Given information:
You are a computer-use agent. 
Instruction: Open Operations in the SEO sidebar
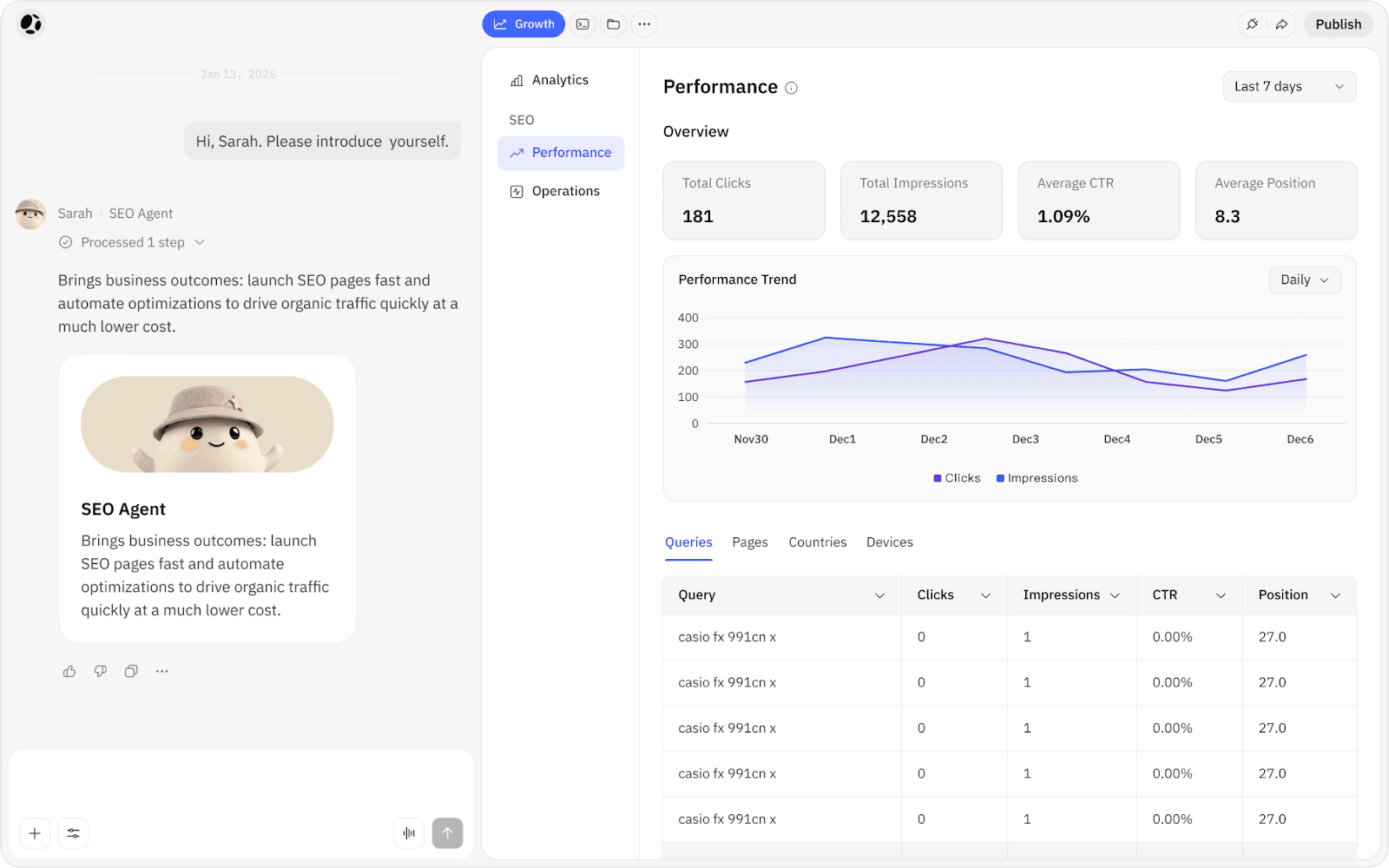(565, 191)
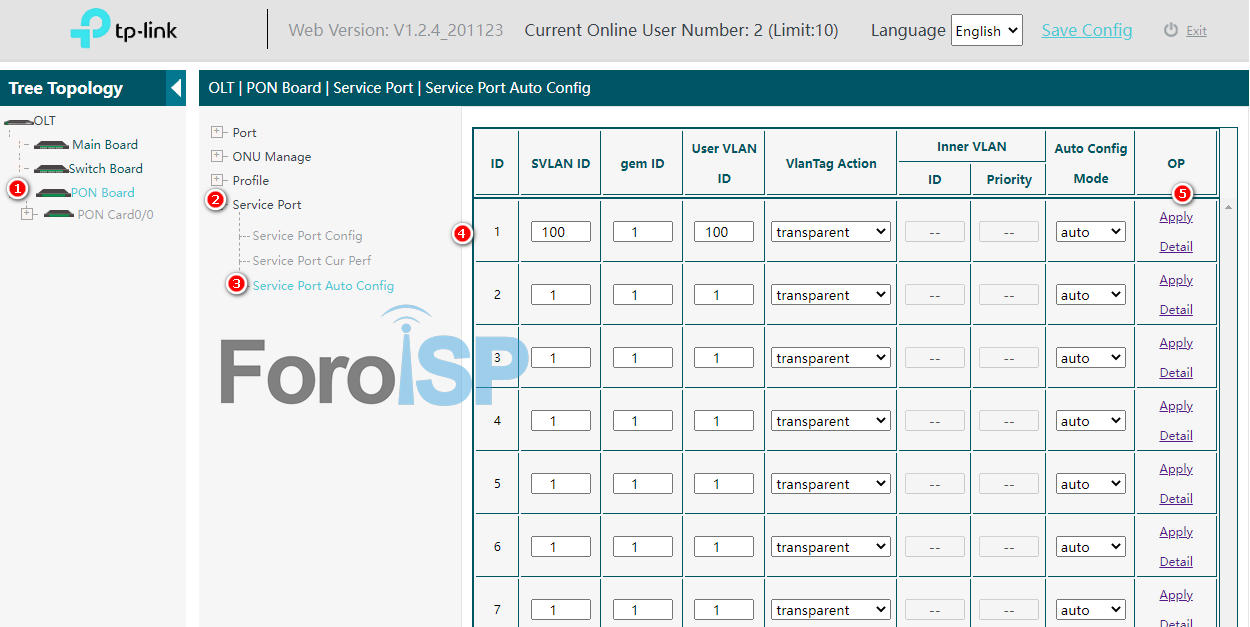Click the PON Card0/0 device icon
This screenshot has height=627, width=1250.
(59, 215)
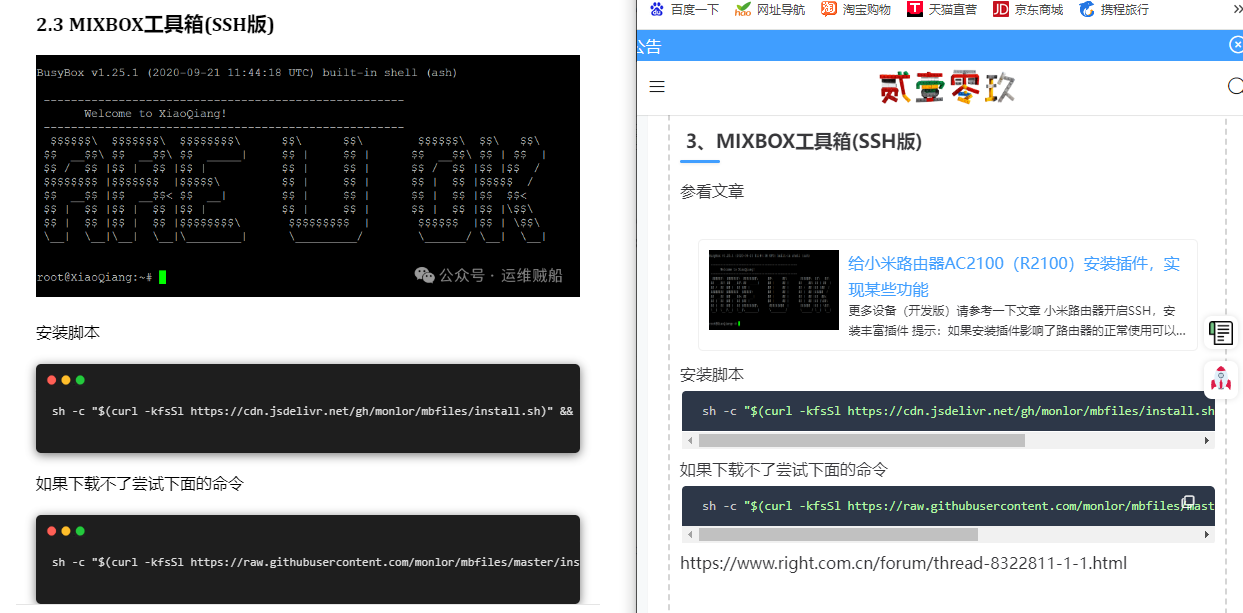Click the search magnifier icon
This screenshot has height=613, width=1243.
click(x=1235, y=87)
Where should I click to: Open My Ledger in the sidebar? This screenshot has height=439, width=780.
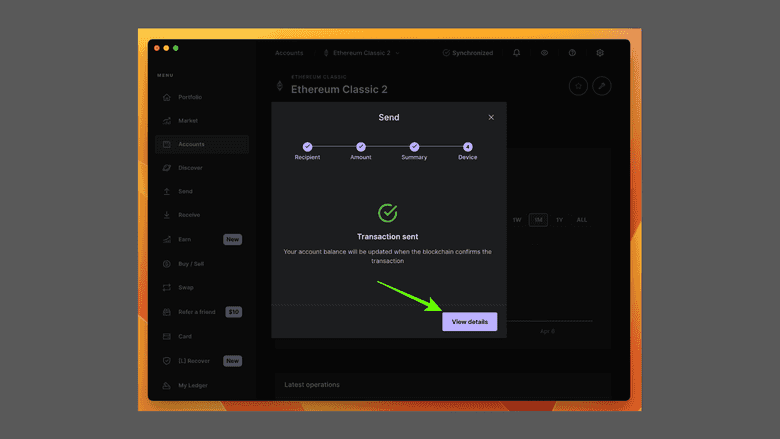click(191, 385)
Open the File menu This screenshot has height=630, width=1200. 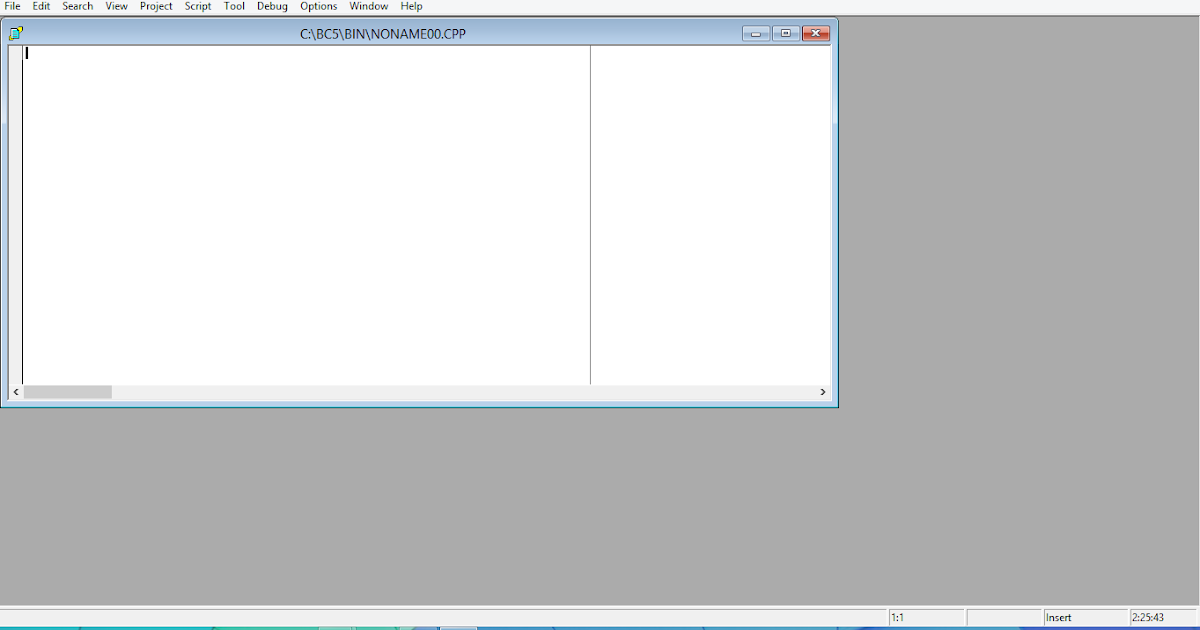tap(12, 6)
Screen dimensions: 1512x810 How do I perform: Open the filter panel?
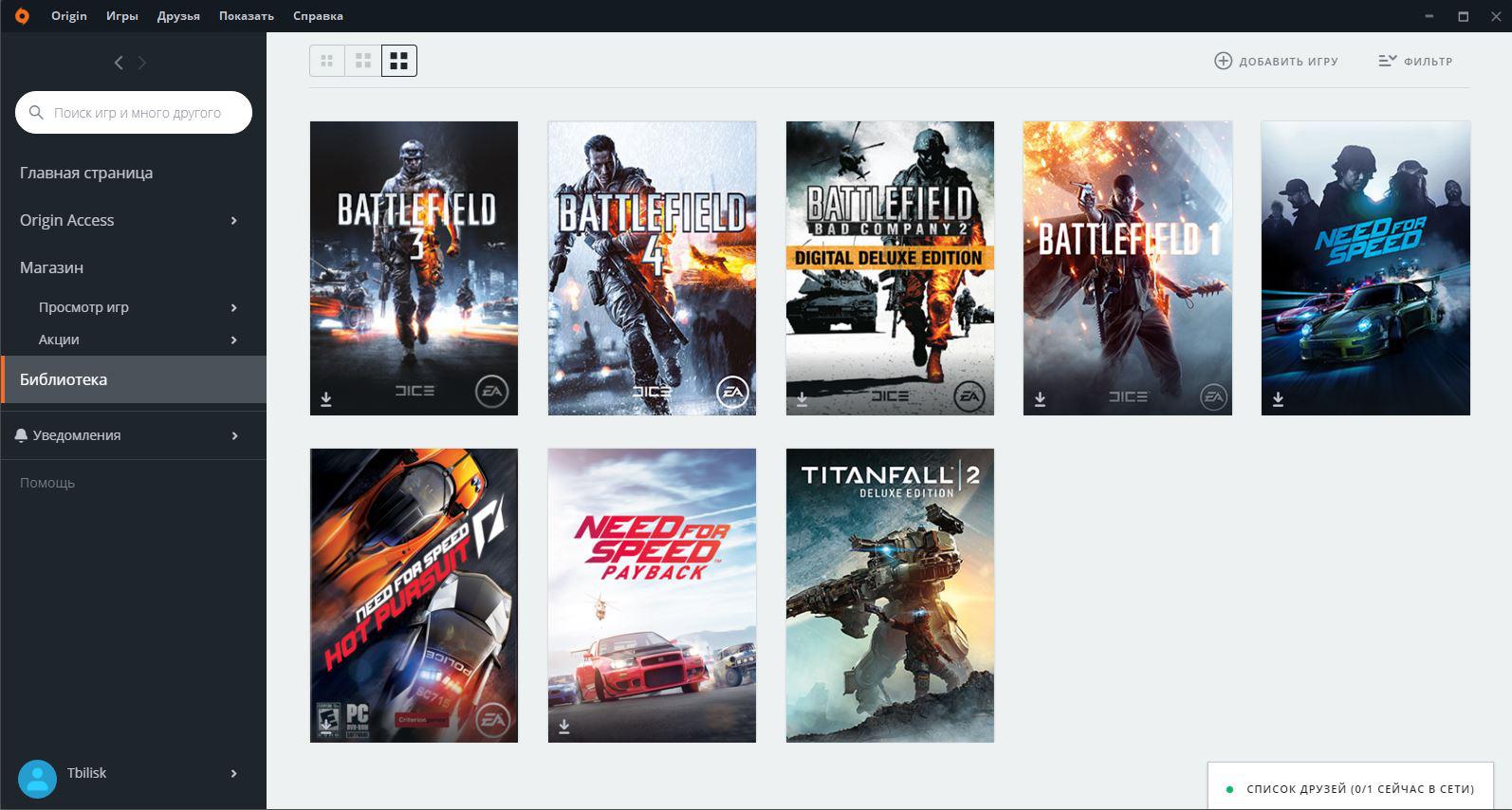[x=1414, y=61]
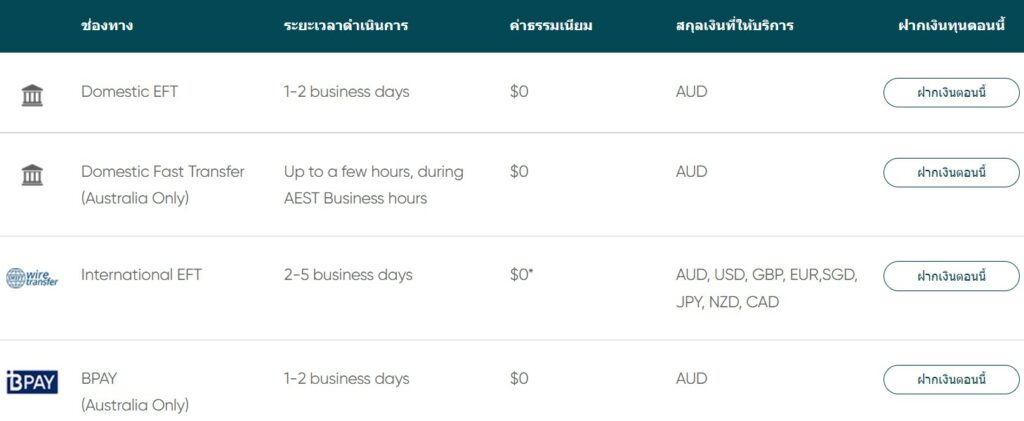Click the BPAY (Australia Only) method text
The height and width of the screenshot is (421, 1024).
coord(135,391)
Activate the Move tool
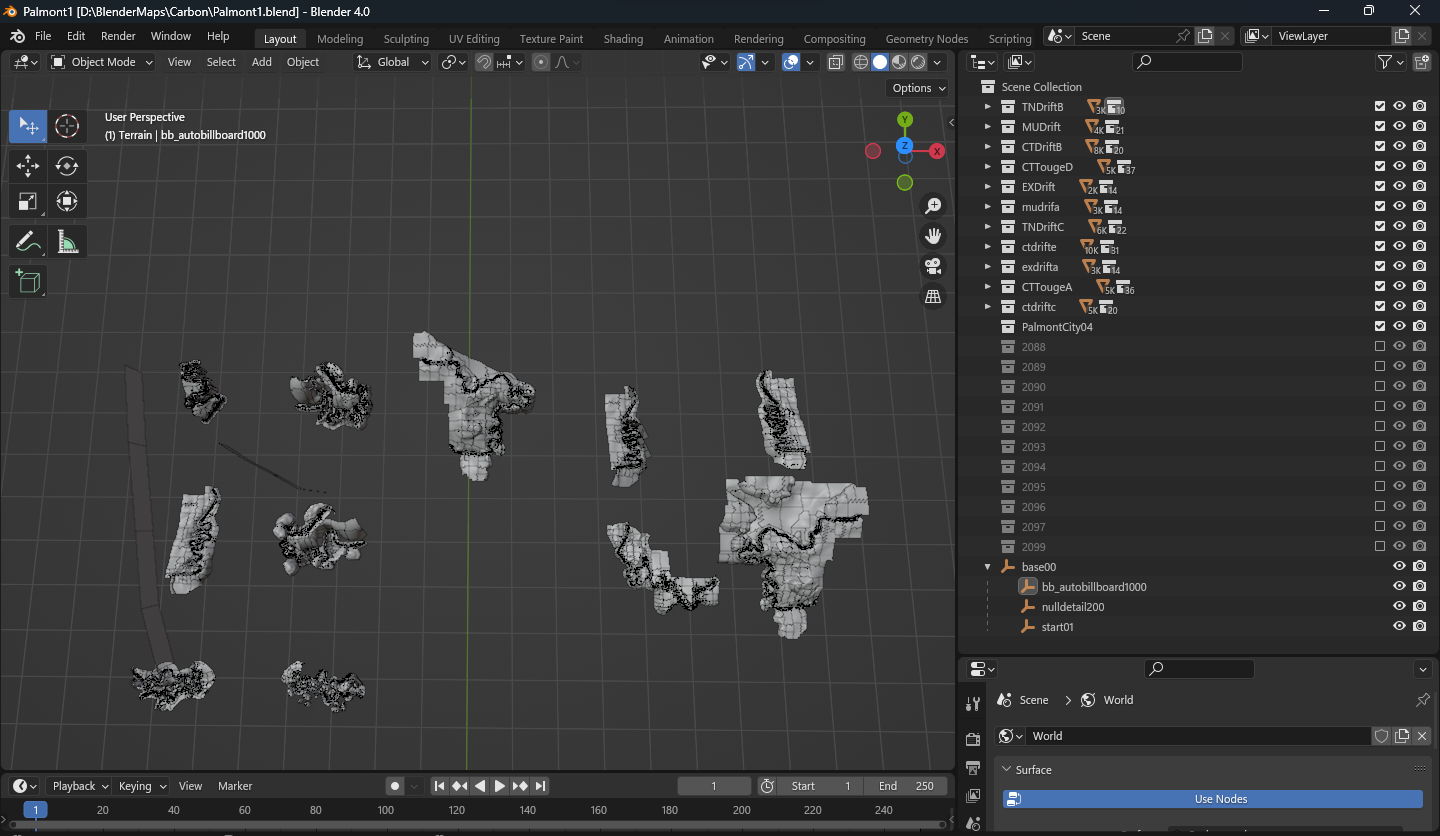 click(x=28, y=165)
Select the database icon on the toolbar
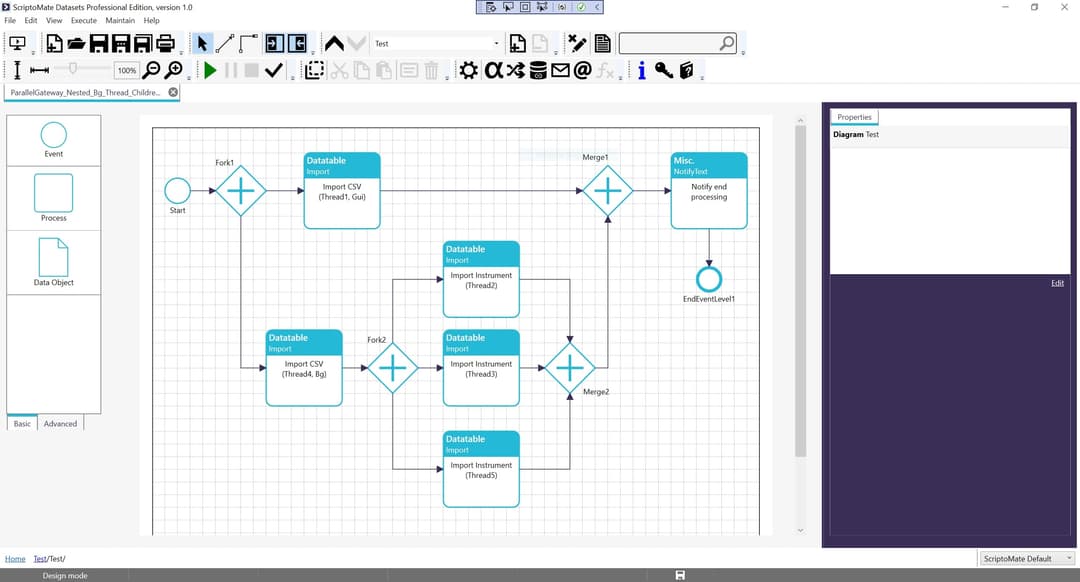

Requirement:
Please reproduce only the lines from the one holding "Screen dimensions: 1512x810" through the final line of the listing above, both included, with each picture left out.

Result:
Screen dimensions: 1512x810 How do I perform: Open the filter panel?
[x=1414, y=61]
Click the BPAY (Australia Only) method text
The height and width of the screenshot is (421, 1024).
coord(135,391)
Activate the Move tool
 click(x=28, y=165)
Select the database icon on the toolbar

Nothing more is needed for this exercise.